Dienstag, 17. September 2019

W-Lan "Ich denke schon in Hotspots"

Für den Brainlab-Chef Stefan Vilsmeier gehört der Gang ins Internet zu seiner täglichen Arbeit. Auch auf seinen vielen Reisen mag er darauf nicht verzichten. Der World Entrepreneur of the Year beschreibt im Gespräch mit manager-magazin.de, wie W-Lan sein Business-Leben verändert.

München - Stefan Vilsmeier (36), Gründer und CEO der Software-Firma Brainlab, ist ein viel beschäftigter Mann. Seit der Gründung 1989 ist das Unternehmen für computergestützte Medizintechnologie rasant gewachsen. Vilsmeier war damals 21 Jahre alt, das Startkapital von 150.000 Mark hatte er mit dem Verkauf eines Fachbuchs über die Konstruktion von 3D-Objekten selbst verdient. Seitdem reist der Unternehmer quer durch die Welt, um seine Produkte anzupreisen, Kunden zu besuchen und zu beraten sowie vor Ort Schulungen vorzunehmen. Mit Erfolg: 2002 wurde er zum "World Entrepreneur of the Year" gekürt.
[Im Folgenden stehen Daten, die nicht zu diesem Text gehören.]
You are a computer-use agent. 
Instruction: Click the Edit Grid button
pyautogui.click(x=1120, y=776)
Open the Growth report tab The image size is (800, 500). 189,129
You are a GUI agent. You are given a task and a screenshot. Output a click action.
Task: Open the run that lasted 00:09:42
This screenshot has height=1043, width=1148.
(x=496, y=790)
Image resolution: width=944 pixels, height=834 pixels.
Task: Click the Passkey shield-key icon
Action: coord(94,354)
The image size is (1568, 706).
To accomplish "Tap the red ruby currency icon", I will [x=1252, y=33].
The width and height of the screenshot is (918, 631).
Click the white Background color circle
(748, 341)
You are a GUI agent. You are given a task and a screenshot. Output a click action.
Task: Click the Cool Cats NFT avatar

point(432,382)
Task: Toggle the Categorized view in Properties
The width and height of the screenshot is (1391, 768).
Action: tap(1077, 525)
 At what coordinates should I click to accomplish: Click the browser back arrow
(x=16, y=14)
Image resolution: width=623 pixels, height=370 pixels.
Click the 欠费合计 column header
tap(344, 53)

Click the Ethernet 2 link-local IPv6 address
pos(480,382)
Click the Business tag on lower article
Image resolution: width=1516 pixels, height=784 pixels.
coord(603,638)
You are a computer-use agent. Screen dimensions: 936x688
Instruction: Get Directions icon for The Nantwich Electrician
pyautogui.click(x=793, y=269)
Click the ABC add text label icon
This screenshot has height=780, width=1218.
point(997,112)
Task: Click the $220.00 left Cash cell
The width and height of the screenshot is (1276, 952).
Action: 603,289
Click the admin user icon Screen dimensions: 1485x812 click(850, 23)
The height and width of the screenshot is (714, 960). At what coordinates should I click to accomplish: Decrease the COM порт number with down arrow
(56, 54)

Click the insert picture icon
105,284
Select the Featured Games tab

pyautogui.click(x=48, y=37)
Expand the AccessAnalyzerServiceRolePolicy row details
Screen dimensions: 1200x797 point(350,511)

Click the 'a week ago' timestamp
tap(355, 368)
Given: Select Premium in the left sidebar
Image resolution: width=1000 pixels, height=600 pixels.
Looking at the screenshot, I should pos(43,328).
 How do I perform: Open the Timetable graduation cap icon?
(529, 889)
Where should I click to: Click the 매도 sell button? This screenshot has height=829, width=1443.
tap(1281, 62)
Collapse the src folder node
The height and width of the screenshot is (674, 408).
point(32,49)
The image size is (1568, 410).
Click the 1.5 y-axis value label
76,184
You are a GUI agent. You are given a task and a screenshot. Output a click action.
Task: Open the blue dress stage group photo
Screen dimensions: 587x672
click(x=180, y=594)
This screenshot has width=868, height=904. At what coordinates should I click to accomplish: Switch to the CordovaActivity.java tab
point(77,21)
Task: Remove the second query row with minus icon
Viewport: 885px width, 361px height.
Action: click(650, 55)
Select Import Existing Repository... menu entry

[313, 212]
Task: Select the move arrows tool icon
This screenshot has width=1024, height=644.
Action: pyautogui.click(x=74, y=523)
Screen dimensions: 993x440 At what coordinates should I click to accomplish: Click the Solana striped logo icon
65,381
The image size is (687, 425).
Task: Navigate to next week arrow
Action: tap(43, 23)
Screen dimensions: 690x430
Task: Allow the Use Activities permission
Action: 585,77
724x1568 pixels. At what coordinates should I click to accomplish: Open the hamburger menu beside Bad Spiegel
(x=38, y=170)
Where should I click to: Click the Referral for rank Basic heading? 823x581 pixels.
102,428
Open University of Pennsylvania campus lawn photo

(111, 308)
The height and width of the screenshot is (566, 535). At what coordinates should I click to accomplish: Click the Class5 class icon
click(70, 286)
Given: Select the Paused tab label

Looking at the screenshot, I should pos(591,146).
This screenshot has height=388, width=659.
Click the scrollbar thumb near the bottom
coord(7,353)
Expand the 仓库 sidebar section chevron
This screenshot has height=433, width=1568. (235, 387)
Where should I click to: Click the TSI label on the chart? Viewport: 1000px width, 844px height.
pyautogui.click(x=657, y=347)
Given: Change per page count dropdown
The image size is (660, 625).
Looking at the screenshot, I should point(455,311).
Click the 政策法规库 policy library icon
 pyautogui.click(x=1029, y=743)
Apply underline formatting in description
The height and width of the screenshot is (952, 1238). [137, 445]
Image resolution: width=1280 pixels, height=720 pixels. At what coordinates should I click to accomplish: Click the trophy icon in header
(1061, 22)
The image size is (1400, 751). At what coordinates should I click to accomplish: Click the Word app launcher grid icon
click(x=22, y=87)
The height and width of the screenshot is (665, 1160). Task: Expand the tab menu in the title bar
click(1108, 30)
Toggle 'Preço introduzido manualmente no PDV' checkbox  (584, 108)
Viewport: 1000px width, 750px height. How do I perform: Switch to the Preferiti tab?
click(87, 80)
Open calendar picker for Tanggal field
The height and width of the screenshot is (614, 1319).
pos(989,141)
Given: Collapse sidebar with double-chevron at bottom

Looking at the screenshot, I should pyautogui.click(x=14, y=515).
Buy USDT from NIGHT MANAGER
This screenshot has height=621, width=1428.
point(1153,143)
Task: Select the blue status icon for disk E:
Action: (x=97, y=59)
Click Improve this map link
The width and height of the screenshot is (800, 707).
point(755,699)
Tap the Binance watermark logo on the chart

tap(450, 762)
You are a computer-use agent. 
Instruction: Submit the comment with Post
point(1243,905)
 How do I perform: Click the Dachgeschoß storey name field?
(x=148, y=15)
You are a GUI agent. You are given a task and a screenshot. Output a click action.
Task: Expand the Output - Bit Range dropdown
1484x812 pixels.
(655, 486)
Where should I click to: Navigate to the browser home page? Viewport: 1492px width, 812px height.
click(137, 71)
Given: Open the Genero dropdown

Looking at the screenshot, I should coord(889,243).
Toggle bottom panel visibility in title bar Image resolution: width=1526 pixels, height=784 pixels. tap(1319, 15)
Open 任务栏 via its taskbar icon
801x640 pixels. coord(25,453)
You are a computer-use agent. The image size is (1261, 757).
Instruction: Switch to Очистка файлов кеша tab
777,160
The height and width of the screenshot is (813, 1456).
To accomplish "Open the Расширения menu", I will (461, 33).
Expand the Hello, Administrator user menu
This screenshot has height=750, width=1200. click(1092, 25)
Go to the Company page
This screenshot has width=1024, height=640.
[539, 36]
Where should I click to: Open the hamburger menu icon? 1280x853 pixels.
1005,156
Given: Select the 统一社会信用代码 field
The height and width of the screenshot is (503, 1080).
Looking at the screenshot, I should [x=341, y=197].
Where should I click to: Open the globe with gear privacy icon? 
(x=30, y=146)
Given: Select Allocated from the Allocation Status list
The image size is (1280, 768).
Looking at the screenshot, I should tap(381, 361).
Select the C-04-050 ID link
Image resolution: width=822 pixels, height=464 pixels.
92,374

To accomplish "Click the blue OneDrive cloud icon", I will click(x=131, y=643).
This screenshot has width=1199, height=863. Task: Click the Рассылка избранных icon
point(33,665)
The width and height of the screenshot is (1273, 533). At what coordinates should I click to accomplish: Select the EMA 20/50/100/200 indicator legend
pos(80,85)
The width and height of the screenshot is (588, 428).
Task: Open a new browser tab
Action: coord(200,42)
"Ohne W-Lan kann ich mir mein Leben gar nicht mehr vorstellen": Stefan Vilsmeier in Hongkong
Die Reisen führen Vilsmeier von der Firmenzentrale in Heimstetten bei München sowohl nach Moskau, Lissabon, Tasmanien und Südafrika, als auch nach Mexiko, Japan, Thailand und Brasilien. "Vor Ort zu sein, ist extrem wichtig für mich", sagt Vilsmeier.

Brainlab ist auf die Entwicklung und Vermarktung medizintechnischer Geräte unter anderem im Bereich der Orthopädie, Neuro- und Radiochirurgie und -therapie spezialisiert. Rund 1300 Installationen zählt das Unternehmen mittlerweile in 50 Ländern. Der Umsatz lag 2003 bei 115 Millionen Euro. Ende vergangenen Jahres beschäftigte Brainlab 524 Mitarbeiter weltweit.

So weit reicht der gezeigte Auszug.